LATIHAN SINGKAT 1: Salin ulang tanpa perubahan baris-baris pada daftar, mulai dari baris yang memuat "Task: Click the Test Connection button" sampai dengan baris yang memuat "Click the convert".

TEKS SUMBER:
_ _ _ _ _

Menindak Penyebab Bencana
“Kita harus jaga lingkungan kita, alam kita harus kita jaga. Kita tidak boleh tebang pohon sembarangan,” ucap Prabowo menegaskan.
SinPo.id - Presiden Prabowo Subianto menegaskan akan menindak para pembalak liar yang selama ini menjadi menyebabkan bencana banjir bandang dan tanah longsor. Pernyataan presiden itu disampaikan sebagai respon terhadap bencana banjir bandang dan longsor yang melanda wilayah Aceh, Sumatra Utara, dan Sumatra Barat.
"Justru saya mau tertibkan semua itu (pembalakan liar). Sudah mulai kita tertibkan," ujar Prabowo usai meninjau pengungsian di MAN 1 Langkat, Sabtu, 13 Desember 2025.
Pernyataan presiden sebelumnya juga ditegaskan saat mengunjungi posko pengungsian Jembatan Aceh Tamiang. Prabowo juga meminta pemerintah daerah meningkatkan kewaspadaan serta memperketat pengawasan terhadap aktivitas ilegal yang berpotensi merusak lingkungan dan ekosistem.
“Kita harus jaga lingkungan kita, alam kita harus kita jaga. Kita tidak boleh tebang pohon sembarangan,” ucap Prabowo menegaskan.
Dalam kesepatan yang sama Kapolri Jenderal Listyo Sigit Prabowo menyatakan, tim gabungan sudah mengantongi calon tersangka dalam kasus dugaan pembalakan liar di Tapanuli, Sumatra Utara yang ia sebut menyebabkan banjir dan tanah longsor.
"Kita bentuk Satgas di Tapanuli kemarin. Tersangka juga sudah kita temukan (kantongi)," kata Sigit.
Meski Sigit tak merinci sosok tersangka, apakah perorangan atau perusahaan. Namun ia mengatakan tim masih terus menyelidiki. "Tim semua masih bekerja dan segera di publis sehingga masyarakat bisa dapatkan informasi," ujar Sigit menambahkan.
Tercatat Direktorat Tindak Pidana Tertentu (Dirtipidter) Bareskrim Polri menaikkan status kasus kayu gelondongan di daerah aliran sungai (DAS) Garoga, Tapanuli Selatan ke tahap penyidikan. Dasar penyidikan ditemukan dua alat bukti adanya peristiwa pidana kerusakan lingkungan hidup yang menyebabkan bencana banjir. Sedangkan di lokasi bencana ditemukan gelondongan kayu yang hanyut terbawa banjir bandang di berbagai daerah Sumatra Utara, termasuk di pantai Air Tawar, Padang, Sumatra Barat, Jumat, 28 November 2025.
Menindak Pelaku, Memusnahkan Sawit
Langkah tegas menindak pembalak hutan juga dilakukan Direktorat Jenderal Penegakan Hukum Kehutanan (Ditjen Gakkumhut) yang memperkuat penyidikan terhadap sejumlah pemegang hak atas tanah (PHAT) di Sumatra Utara.

_ _ _ _ _

CUPLIKAN DATA:
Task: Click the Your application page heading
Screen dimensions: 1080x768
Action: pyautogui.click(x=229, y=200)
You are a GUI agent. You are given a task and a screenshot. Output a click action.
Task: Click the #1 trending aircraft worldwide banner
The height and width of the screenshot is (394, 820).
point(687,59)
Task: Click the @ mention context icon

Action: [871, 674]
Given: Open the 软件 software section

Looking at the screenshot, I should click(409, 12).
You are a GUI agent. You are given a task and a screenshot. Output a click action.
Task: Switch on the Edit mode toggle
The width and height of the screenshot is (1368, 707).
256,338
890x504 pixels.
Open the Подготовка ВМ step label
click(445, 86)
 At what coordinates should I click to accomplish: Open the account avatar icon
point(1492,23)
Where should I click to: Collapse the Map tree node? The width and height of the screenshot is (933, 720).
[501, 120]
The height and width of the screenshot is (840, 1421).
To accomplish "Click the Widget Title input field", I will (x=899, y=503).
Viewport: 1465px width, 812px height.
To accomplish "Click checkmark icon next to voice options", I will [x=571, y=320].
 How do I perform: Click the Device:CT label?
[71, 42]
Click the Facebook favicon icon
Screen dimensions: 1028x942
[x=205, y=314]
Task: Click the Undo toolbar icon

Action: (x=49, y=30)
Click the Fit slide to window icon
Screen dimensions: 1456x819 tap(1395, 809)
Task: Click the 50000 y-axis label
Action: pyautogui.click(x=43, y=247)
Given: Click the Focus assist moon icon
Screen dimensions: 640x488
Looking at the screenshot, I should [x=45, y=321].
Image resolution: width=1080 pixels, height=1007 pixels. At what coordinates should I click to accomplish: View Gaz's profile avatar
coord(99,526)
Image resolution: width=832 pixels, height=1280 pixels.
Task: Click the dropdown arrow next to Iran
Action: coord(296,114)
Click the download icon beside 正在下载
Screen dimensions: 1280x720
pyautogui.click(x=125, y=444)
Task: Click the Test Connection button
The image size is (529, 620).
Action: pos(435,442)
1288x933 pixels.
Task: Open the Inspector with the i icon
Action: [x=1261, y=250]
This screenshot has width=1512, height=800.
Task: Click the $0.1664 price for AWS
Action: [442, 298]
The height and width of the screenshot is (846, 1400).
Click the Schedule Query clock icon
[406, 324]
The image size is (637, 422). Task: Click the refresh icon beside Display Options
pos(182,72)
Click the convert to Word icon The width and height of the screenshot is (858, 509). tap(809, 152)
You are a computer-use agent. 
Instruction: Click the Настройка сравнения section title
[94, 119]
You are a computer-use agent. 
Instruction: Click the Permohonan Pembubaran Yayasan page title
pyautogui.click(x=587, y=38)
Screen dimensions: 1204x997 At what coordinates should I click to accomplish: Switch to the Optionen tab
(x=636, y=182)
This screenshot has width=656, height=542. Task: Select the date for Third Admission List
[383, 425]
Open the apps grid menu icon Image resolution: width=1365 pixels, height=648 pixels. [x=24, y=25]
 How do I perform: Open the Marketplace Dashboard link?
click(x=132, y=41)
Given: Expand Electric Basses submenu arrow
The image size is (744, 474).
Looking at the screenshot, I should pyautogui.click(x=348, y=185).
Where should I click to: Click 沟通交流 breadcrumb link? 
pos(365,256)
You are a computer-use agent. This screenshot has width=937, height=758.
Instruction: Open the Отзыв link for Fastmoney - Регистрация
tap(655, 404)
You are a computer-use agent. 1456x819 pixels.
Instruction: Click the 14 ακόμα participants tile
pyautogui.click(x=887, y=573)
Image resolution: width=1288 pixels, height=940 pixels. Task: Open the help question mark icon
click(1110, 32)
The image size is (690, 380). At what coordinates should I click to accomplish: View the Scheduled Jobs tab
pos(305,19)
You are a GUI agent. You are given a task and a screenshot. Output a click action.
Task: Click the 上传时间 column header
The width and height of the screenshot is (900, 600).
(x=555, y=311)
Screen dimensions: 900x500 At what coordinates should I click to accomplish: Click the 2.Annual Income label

_ _ _ _ _

LATIHAN SINGKAT 2: Tentukan apakah setiap pernyataan berikut sesuai dengan teks tentang penindakan pembalakan liar, lalu jawab ya atau tidak disertai kutipan persis dari teks tersebut yang menjadi dasarnya. (a) Prabowo menyampaikan pernyataannya setelah meninjau pengungsian di MAN 1 Langkat. (b) Sigit menjelaskan apakah tersangka adalah perorangan atau perusahaan. (c) Kasus kayu gelondongan di DAS Garoga dinaikkan ke tahap penyidikan.

HASIL LATIHAN 1:
Task: Click the Test Connection button
The image size is (529, 620).
Action: pos(435,442)
1288x933 pixels.
Task: Open the Inspector with the i icon
Action: [x=1261, y=250]
This screenshot has width=1512, height=800.
Task: Click the $0.1664 price for AWS
Action: [442, 298]
The height and width of the screenshot is (846, 1400).
Click the Schedule Query clock icon
[406, 324]
The image size is (637, 422). Task: Click the refresh icon beside Display Options
pos(182,72)
Click the convert to Word icon The width and height of the screenshot is (858, 509). tap(809, 152)

HASIL LATIHAN 2:
(a) Ya: "ujar Prabowo usai meninjau pengungsian di MAN 1 Langkat, Sabtu, 13 Desember 2025."
(b) Tidak: "Meski Sigit tak merinci sosok tersangka, apakah perorangan atau perusahaan."
(c) Ya: "menaikkan status kasus kayu gelondongan di daerah aliran sungai (DAS) Garoga, Tapanuli Selatan ke tahap penyidikan."